Sometimes, even I wonder why I have a home practice at all. The only problem with not having one is that there are literally no studios near me, so without a home practice I’d have no practice at all!
So, here is a video to help aid you bringing your yoga mat home:
You see, I actually think we get pampered in a classroom environment. Yes, it’s a safe space, as it should be. It’s carefully guarded over by the instructor, attempting to give us a sanctuary from the rest of the chaotic world. The hardest part of a yoga class is showing up, because it is so easy to get distracted by our to-do lists. But, once we’re there, all we have to do is listen.
At home, it’s different.
If all I did was listen in my home practice, my eye would start twitching and I’d probably throw my mat at someone.

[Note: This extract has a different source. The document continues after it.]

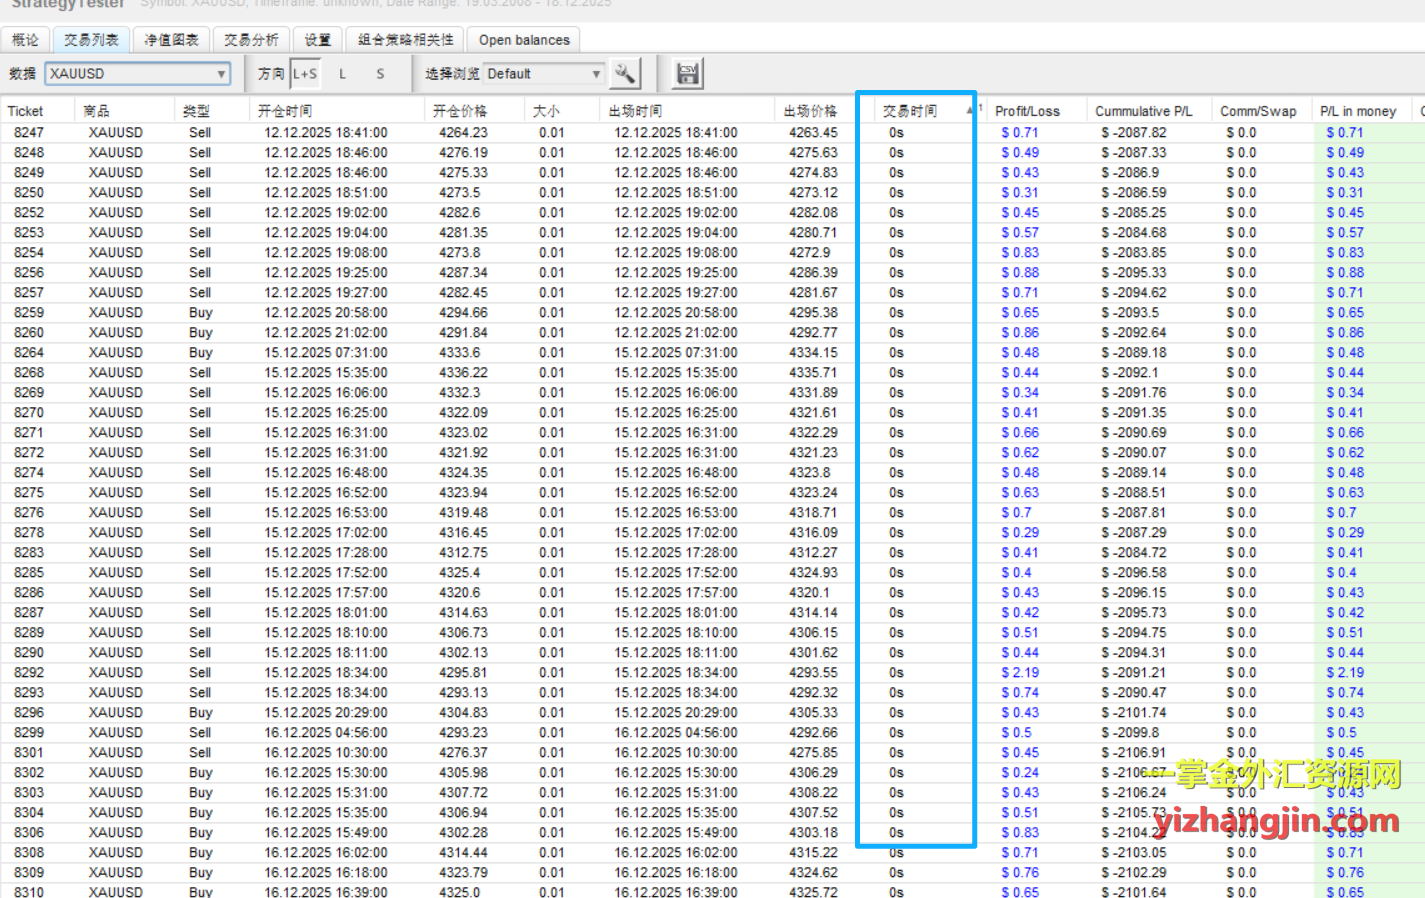This screenshot has width=1425, height=898.
Task: Toggle the L (long only) direction filter
Action: coord(342,73)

At home, not everyone around you is aware of what a yoga practice entails. People try and talk to you. Dogs run all around you and often start to pile up their toys on your mat. Phones ring. There is no escaping the distractions!
But, I think developing a home practice is one of the true tests of a yogi.
We may walk into a carefully prepared and protected space of zen when we go to a class, but when we make our own practice we are literally creating out own zen!
It’s okay if you get frustrated. The fact that you unrolled your mat in the first place means that you win. Taking a few deep breaths, moving through a few sun salutations, or just laying with your legs up the wall is a practice. It doesn’t have to be an hour. It’s all about your intention. It’s all about your breath. It’s all about bringing the zen you were exposed to in a classroom into your every day life.
So, get started! Keep it simple. Keep it gentle.